Item-finding rows:

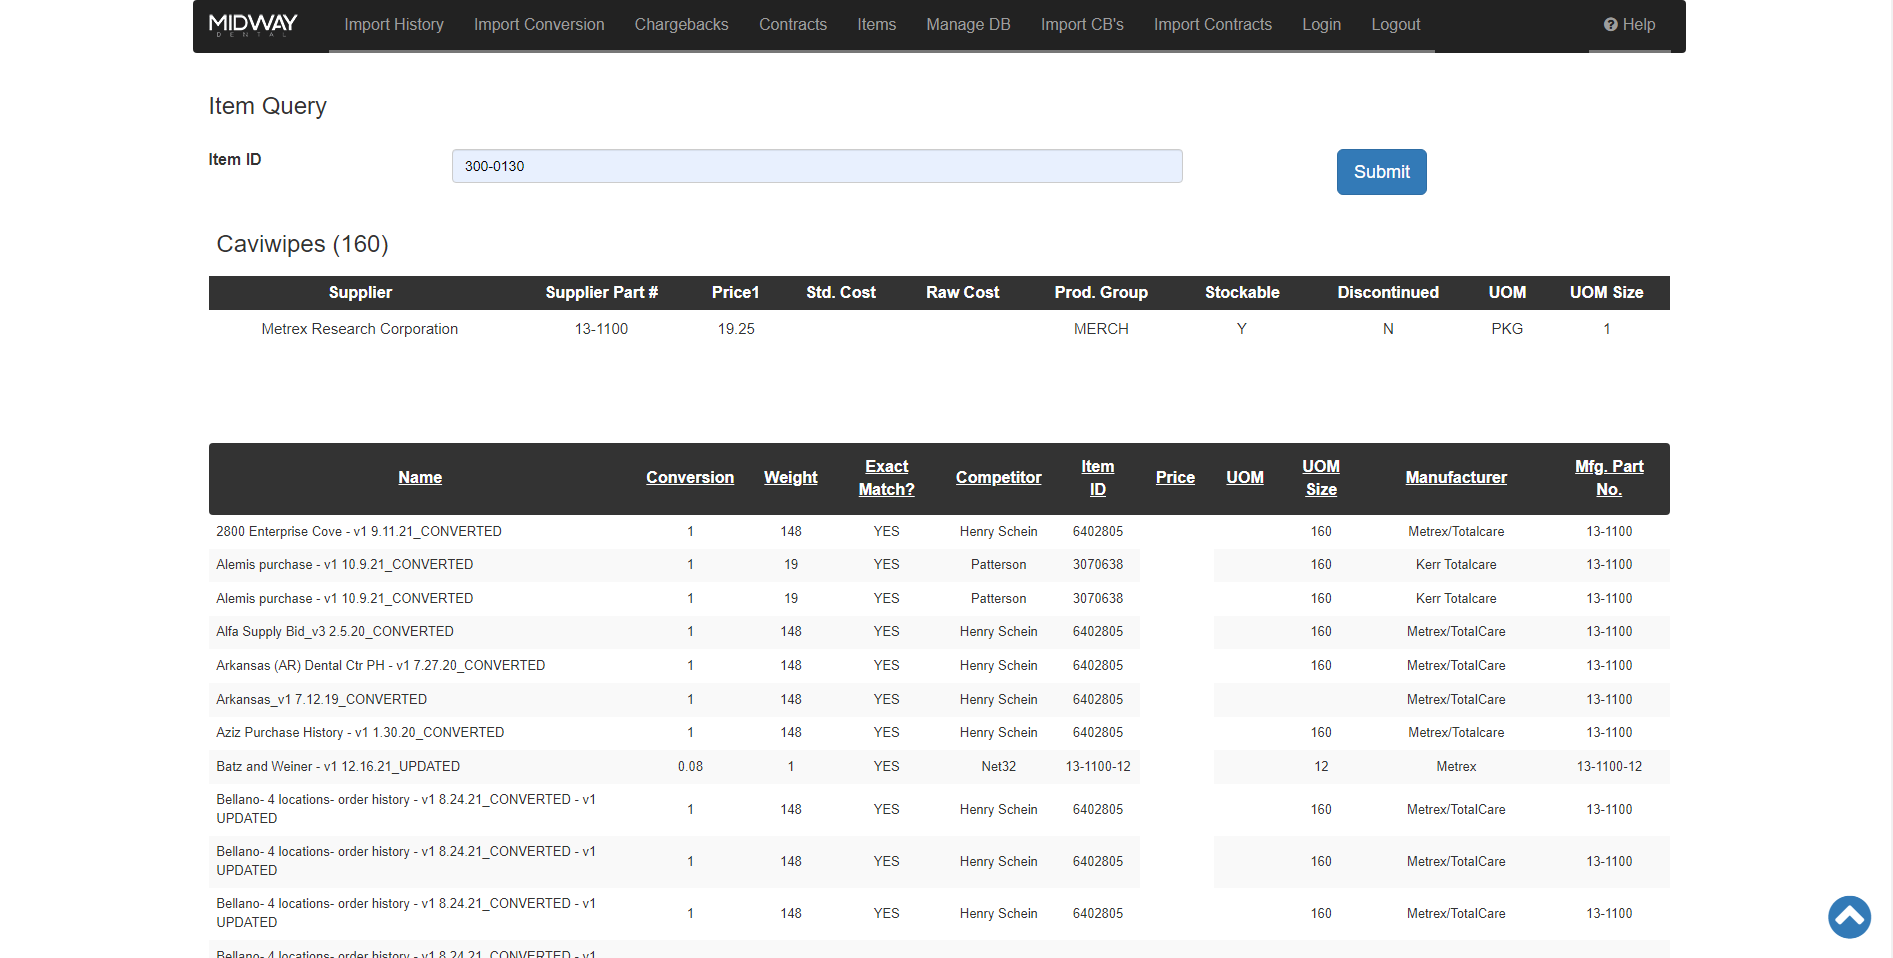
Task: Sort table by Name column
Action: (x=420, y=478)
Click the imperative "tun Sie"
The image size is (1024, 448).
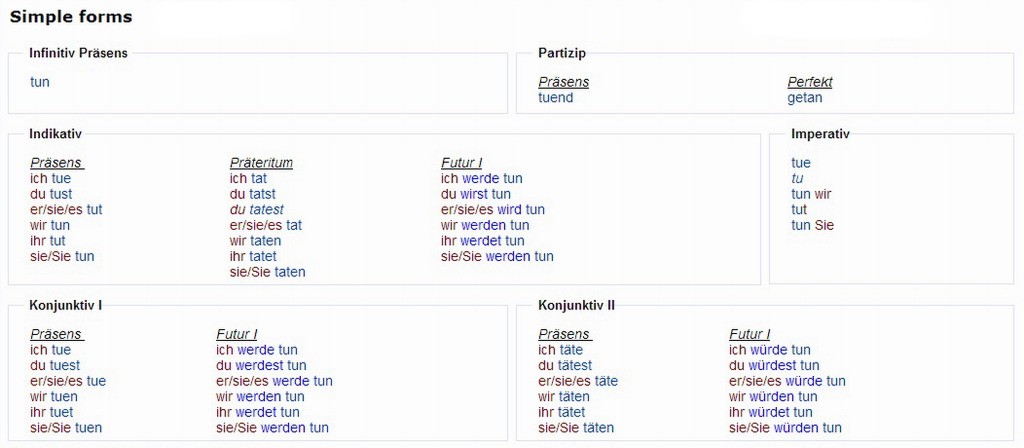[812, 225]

Description of the task: Repeat every one of the rows above word for word, leaving out the pictures.

Response below:
Task: Sort table by Name column
Action: (x=420, y=478)
Click the imperative "tun Sie"
The image size is (1024, 448).
[812, 225]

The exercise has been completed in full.